Problem to work on >>
Examine each line of the data, and copy the ones containing "Locate".
^^^^^^^^^^^^^^^^
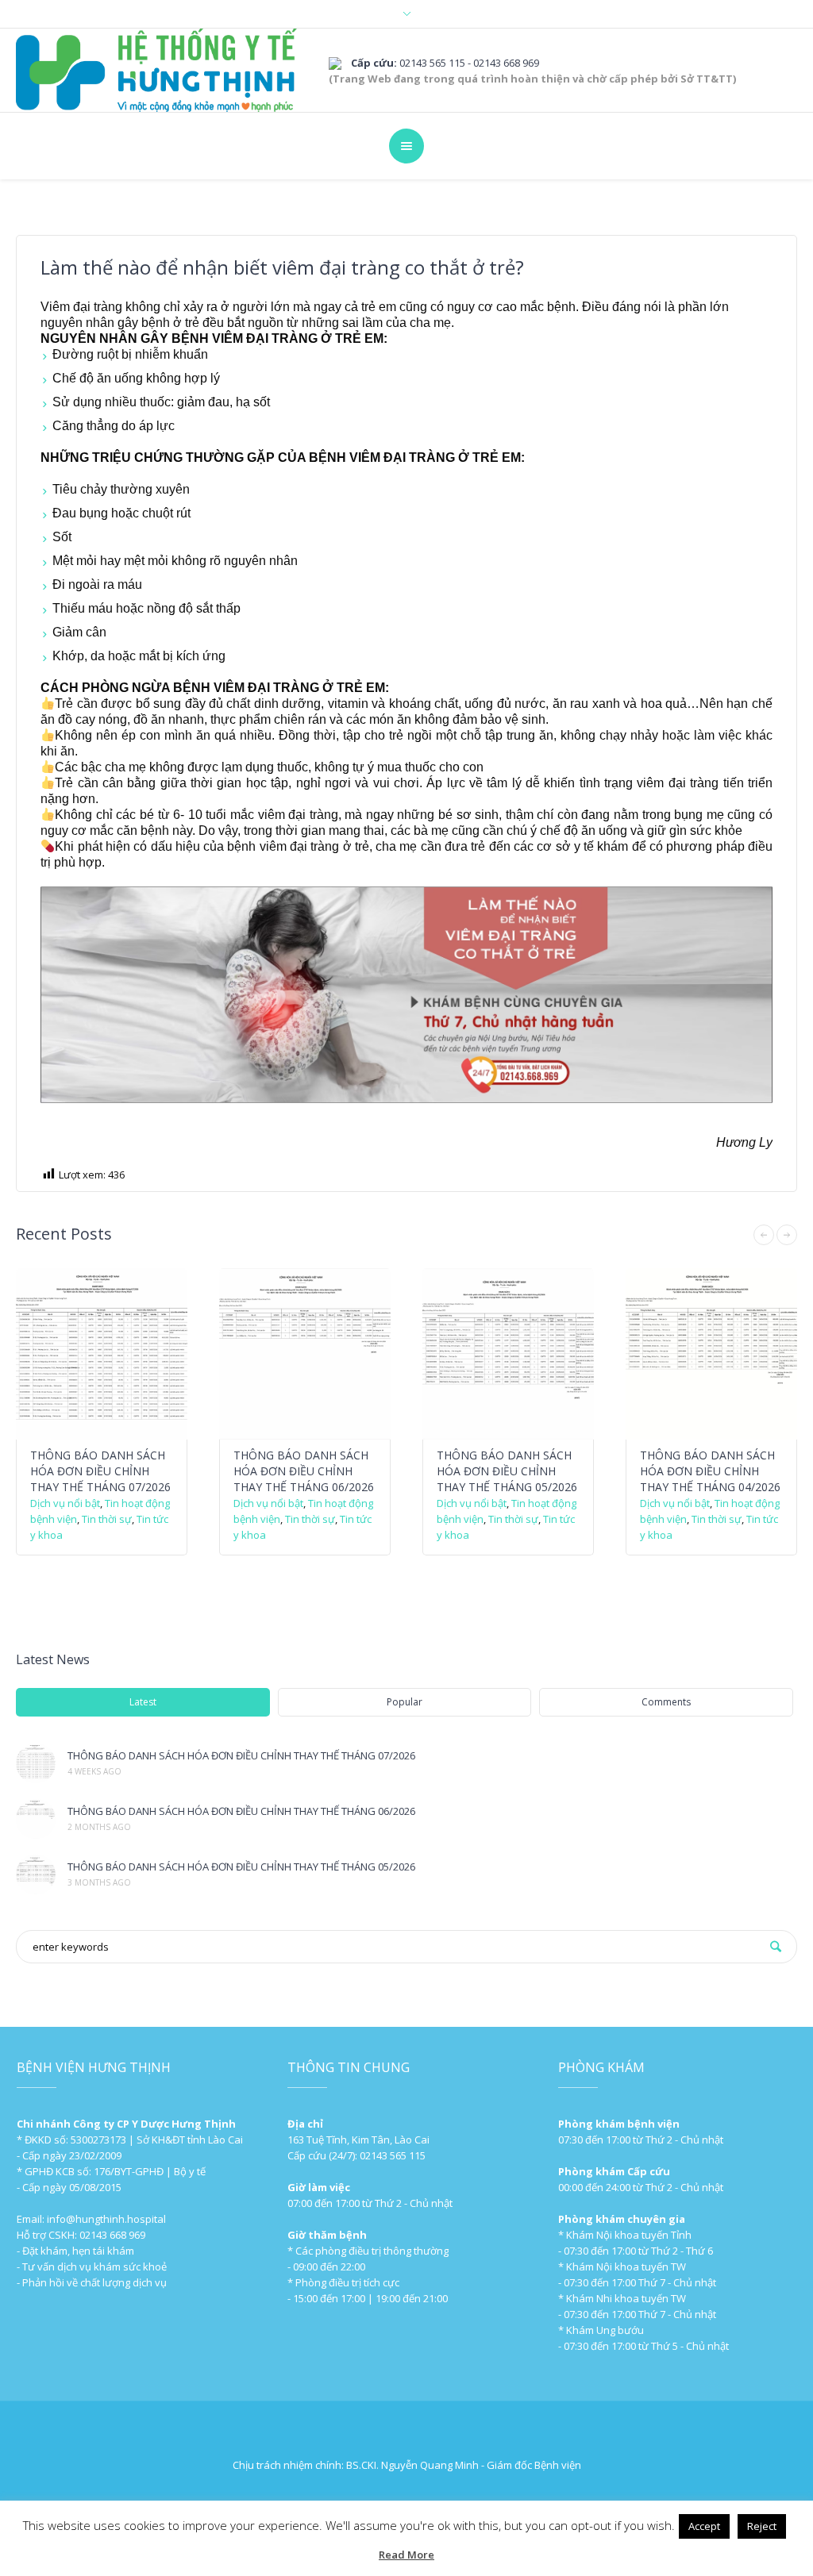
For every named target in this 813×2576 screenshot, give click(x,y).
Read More (406, 2554)
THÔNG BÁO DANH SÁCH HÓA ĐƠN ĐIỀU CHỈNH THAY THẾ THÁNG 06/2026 (303, 1471)
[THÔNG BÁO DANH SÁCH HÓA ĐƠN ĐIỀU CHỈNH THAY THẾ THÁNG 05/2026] (36, 1874)
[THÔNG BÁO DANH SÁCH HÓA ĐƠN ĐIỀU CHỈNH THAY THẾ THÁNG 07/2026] (36, 1763)
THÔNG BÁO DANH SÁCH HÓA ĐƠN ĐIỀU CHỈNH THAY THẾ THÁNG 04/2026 (710, 1471)
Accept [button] (704, 2526)
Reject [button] (761, 2526)
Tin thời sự (107, 1519)
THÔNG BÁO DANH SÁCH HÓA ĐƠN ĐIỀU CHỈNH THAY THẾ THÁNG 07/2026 (100, 1471)
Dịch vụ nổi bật (65, 1503)
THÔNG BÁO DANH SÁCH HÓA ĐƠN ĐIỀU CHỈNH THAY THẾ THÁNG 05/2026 (507, 1471)
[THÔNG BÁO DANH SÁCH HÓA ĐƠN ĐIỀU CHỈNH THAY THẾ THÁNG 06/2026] (36, 1819)
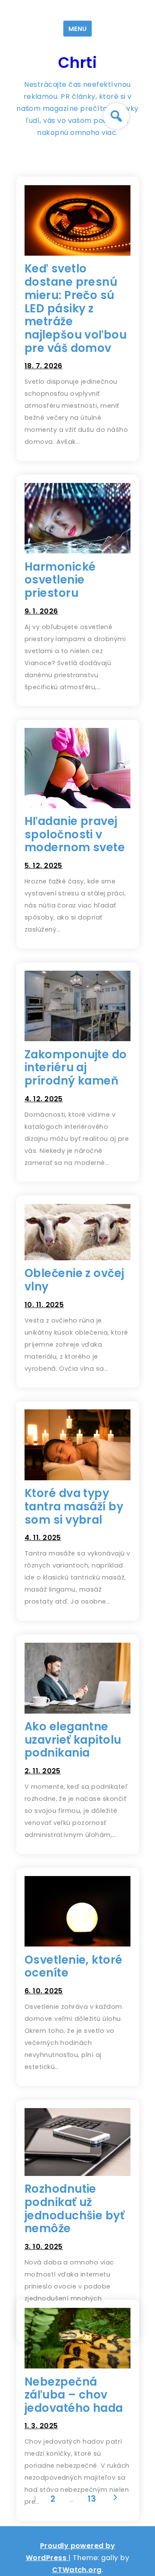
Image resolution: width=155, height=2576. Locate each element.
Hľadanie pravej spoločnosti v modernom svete (75, 834)
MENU (77, 28)
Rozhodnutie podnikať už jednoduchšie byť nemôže (75, 2208)
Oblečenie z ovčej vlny (74, 1279)
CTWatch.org (77, 2570)
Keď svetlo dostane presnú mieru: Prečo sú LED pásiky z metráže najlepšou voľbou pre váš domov (76, 308)
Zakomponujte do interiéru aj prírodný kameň (76, 1067)
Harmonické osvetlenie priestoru (60, 580)
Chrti (77, 62)
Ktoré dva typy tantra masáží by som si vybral (74, 1506)
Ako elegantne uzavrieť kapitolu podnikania (73, 1739)
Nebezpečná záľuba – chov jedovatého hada (74, 2395)
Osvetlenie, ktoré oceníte (74, 1966)
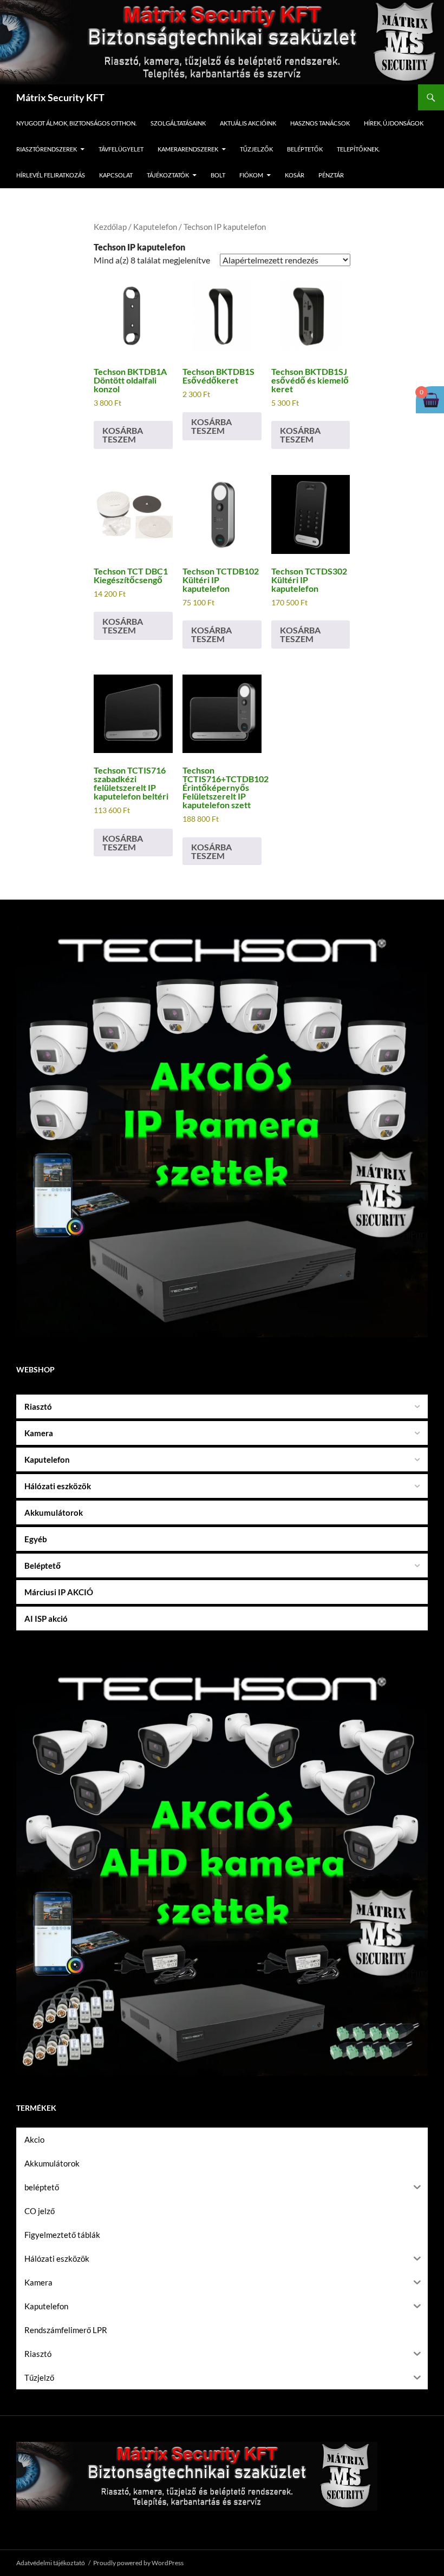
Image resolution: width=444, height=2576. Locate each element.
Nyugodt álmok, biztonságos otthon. (76, 123)
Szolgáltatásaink (178, 123)
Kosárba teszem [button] (122, 434)
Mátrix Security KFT (60, 97)
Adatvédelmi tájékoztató (50, 2563)
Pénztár (331, 175)
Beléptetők (305, 149)
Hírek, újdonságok (393, 123)
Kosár (294, 175)
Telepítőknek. (358, 149)
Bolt (218, 175)
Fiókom (251, 175)
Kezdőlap (110, 227)
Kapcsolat (116, 175)
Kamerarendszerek (188, 149)
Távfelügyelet (121, 149)
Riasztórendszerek (46, 149)
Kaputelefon (155, 227)
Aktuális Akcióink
^^^^^^^^^^^^^^^^
Answer space >>
Image resolution: width=155, height=2576. Locate each element.
Image resolution: width=444, height=2576. Locate each element.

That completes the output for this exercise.